Task to carry out
In the records below, output everything from the line containing "How do I perform: Click the letter" down to the line containing "(x=91, y=255)", including both of those lines, copied exactly.

Saved data entries:
-=-=-

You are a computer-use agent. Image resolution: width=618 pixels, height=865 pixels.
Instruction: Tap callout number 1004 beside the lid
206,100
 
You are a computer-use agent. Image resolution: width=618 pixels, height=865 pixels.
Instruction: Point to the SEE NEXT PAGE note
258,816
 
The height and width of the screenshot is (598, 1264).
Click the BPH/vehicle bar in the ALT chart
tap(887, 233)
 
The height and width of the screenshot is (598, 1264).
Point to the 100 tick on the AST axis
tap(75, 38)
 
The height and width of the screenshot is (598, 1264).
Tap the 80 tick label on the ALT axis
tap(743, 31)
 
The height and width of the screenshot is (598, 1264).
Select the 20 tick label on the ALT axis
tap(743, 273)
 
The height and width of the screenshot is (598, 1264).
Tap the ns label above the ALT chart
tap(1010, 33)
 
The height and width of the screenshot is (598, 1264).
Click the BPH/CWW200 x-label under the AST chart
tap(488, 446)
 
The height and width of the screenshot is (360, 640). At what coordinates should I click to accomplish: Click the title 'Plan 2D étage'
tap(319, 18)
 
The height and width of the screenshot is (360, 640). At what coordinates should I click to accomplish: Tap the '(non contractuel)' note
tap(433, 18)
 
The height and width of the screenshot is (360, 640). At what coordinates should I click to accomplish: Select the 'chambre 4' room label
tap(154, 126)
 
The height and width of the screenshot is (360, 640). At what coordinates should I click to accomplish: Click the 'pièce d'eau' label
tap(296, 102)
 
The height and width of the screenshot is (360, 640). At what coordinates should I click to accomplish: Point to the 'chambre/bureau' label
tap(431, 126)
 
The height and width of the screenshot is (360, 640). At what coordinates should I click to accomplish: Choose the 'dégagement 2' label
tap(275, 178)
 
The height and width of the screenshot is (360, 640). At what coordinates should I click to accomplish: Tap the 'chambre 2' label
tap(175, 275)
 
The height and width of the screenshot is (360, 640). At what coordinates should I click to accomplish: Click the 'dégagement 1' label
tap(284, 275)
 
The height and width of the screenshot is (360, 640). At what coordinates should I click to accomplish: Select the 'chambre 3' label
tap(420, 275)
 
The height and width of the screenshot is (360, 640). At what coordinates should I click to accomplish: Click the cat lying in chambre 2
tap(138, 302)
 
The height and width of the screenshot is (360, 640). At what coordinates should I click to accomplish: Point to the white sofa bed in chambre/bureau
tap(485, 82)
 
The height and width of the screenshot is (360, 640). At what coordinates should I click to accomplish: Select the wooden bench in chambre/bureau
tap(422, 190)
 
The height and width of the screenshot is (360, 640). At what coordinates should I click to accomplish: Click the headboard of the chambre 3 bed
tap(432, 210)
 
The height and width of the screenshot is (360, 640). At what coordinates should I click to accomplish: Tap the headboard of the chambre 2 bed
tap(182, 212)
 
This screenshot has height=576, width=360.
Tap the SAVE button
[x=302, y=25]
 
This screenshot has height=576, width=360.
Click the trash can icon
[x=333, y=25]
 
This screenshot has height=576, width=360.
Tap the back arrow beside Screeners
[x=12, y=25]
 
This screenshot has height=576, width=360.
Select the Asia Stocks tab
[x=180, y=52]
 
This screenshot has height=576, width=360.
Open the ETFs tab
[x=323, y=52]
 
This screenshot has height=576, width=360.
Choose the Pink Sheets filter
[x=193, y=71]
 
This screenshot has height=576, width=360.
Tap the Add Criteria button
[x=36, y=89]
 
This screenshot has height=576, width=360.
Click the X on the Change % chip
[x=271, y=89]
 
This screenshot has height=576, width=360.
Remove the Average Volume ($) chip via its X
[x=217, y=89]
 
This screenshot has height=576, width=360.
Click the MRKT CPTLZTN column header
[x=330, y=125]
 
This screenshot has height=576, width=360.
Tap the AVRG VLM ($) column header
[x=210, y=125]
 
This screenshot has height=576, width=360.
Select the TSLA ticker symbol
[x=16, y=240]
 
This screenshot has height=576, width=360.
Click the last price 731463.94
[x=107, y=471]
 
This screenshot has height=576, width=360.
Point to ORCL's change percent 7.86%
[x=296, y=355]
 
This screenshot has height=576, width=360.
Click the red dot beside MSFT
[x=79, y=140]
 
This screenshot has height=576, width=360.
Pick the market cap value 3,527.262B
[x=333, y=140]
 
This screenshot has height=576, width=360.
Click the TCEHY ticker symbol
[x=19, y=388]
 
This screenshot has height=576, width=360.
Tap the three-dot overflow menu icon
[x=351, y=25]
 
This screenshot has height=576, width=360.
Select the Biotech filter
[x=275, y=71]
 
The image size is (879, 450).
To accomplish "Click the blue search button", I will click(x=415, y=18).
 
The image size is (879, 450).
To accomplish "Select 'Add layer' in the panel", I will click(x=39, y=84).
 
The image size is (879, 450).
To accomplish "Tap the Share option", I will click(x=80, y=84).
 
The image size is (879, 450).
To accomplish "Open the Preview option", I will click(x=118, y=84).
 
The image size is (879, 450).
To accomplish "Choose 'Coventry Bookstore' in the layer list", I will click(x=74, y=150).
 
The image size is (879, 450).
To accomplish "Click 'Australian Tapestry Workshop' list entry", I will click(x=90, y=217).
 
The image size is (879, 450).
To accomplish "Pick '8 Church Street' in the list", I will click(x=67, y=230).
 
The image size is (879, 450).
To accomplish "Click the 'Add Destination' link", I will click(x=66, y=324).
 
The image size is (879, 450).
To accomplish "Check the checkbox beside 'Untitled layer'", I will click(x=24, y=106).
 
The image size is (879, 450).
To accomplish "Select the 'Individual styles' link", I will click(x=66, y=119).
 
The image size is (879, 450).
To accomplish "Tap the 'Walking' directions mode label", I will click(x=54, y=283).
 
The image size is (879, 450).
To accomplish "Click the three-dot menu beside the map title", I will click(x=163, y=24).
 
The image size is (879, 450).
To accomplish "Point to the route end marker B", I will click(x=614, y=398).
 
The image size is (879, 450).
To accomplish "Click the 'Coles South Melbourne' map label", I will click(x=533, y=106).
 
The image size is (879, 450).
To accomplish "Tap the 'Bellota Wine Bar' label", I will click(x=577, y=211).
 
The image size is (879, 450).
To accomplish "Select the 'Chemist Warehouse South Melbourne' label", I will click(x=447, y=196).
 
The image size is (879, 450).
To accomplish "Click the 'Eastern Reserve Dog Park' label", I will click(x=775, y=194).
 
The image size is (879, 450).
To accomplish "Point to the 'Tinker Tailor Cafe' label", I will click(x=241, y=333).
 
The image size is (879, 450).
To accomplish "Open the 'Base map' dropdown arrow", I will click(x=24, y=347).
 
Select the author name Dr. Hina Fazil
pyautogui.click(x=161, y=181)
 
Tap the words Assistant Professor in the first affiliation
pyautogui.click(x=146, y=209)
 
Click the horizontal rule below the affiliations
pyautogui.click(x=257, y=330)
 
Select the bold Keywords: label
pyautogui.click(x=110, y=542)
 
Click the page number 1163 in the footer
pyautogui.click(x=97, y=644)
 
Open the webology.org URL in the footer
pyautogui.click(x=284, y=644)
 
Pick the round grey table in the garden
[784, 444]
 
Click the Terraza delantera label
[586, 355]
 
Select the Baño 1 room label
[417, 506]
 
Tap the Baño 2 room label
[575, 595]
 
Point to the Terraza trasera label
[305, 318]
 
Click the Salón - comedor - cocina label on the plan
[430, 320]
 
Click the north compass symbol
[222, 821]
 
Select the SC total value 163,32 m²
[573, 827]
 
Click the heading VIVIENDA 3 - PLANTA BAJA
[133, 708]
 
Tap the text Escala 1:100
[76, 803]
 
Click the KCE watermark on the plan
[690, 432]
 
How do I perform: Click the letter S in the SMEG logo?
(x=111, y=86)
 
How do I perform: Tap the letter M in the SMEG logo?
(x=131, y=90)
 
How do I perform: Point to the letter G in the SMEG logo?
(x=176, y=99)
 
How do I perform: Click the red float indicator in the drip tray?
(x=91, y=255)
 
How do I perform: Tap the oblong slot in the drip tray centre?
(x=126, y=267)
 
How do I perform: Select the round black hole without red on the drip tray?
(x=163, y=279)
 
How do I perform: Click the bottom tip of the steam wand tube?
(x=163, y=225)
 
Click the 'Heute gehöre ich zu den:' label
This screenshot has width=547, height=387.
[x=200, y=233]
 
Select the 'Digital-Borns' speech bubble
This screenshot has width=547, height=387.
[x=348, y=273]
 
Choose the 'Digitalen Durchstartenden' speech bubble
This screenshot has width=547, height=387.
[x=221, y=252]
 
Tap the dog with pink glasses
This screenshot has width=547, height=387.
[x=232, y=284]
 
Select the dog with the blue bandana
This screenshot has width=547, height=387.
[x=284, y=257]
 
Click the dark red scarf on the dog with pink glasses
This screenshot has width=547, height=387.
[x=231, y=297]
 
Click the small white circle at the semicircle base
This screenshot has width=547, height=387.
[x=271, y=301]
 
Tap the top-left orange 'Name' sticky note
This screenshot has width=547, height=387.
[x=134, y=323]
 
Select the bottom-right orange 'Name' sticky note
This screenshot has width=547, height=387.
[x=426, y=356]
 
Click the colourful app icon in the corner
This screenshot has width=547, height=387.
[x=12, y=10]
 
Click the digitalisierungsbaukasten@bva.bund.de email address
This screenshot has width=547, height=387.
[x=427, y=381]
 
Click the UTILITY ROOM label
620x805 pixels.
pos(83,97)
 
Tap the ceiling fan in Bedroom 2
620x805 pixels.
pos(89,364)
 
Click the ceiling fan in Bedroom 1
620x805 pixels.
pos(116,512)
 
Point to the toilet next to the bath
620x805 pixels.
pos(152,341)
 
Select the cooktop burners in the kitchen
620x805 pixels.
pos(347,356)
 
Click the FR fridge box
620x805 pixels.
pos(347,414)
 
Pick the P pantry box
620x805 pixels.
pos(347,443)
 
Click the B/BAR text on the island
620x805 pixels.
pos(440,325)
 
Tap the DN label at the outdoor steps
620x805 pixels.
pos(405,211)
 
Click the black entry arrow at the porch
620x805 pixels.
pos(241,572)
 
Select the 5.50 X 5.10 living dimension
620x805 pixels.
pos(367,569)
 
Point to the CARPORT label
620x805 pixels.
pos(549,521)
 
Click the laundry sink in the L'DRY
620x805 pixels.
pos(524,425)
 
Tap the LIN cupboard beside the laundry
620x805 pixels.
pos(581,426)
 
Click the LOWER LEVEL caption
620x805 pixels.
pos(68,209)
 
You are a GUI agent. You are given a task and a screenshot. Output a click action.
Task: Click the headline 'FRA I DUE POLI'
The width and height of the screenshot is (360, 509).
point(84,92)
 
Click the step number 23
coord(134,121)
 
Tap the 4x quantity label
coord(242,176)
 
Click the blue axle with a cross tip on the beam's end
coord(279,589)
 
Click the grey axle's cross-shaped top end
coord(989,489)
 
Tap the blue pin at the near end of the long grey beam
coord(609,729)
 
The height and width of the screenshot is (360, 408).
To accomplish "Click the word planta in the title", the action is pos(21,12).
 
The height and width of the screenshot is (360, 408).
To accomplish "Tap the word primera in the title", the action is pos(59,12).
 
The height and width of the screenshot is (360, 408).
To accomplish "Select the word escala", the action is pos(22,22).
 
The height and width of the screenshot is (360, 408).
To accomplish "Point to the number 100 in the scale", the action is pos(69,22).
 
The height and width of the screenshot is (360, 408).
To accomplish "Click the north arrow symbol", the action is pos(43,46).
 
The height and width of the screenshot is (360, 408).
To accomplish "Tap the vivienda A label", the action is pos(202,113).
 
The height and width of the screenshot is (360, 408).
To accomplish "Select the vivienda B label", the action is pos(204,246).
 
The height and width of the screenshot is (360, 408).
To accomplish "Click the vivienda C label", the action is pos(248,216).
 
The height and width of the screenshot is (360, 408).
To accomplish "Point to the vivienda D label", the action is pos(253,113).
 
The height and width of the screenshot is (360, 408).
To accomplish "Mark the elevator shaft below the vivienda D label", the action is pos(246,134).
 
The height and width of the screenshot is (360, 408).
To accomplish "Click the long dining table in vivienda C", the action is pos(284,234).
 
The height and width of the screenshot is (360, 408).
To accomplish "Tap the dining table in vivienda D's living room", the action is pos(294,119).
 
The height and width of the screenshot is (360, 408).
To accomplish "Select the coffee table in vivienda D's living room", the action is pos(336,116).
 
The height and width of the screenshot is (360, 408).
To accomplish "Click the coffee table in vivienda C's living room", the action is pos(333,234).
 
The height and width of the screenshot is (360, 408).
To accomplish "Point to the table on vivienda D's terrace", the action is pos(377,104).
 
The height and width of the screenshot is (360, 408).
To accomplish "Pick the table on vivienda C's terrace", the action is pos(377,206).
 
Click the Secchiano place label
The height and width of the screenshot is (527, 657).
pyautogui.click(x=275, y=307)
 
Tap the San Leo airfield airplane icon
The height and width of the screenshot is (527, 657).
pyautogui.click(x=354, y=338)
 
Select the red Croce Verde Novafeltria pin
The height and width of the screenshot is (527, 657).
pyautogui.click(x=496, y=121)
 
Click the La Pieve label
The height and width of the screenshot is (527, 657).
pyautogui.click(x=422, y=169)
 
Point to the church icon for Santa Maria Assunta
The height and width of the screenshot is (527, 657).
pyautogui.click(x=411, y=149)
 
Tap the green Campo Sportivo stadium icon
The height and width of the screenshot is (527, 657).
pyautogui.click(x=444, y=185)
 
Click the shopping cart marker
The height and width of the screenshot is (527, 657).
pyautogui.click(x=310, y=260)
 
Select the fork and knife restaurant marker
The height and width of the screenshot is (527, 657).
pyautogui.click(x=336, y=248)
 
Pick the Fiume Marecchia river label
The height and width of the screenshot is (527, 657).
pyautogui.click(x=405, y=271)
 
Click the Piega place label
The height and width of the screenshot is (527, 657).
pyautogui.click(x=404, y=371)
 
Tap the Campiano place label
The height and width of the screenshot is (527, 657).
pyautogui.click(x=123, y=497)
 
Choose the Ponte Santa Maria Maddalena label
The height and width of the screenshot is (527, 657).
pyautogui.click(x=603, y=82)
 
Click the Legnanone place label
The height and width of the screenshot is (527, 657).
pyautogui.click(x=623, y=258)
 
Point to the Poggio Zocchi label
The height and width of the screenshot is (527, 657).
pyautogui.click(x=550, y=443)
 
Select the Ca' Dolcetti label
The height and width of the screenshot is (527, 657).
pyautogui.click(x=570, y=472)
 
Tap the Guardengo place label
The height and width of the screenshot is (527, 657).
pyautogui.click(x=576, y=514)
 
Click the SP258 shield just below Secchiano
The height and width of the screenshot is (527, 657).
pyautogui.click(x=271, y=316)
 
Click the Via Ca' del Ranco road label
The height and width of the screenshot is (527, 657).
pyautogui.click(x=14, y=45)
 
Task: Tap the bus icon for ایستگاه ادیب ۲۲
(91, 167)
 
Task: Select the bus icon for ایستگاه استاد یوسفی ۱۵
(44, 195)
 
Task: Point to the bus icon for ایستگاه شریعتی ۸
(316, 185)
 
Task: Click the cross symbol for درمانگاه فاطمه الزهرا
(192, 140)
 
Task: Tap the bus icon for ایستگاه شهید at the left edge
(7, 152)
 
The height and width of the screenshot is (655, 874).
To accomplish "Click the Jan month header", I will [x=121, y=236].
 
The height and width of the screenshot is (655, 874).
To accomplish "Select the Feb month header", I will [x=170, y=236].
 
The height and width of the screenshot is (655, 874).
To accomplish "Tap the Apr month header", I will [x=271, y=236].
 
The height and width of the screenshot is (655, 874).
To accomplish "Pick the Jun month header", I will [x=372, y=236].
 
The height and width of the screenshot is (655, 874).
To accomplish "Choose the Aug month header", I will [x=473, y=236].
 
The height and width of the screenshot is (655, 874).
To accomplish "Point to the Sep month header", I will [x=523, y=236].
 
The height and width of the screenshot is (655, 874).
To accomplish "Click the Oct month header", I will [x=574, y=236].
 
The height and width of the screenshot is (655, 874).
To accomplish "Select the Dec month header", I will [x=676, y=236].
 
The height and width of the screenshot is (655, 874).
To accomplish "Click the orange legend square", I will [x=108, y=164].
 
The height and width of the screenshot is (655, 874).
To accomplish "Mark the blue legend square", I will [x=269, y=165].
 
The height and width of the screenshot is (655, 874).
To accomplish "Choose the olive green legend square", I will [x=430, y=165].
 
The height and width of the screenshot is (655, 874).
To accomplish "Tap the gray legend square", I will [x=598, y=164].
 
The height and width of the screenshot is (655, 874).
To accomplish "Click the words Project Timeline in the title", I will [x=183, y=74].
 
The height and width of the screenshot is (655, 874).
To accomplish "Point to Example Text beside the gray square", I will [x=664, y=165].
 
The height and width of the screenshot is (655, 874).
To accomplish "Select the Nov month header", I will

-=-=-

Result of the task
How do I perform: Click the letter S in the SMEG logo?
(x=111, y=86)
 
How do I perform: Tap the letter M in the SMEG logo?
(x=131, y=90)
 
How do I perform: Point to the letter G in the SMEG logo?
(x=176, y=99)
 
How do I perform: Click the red float indicator in the drip tray?
(x=91, y=255)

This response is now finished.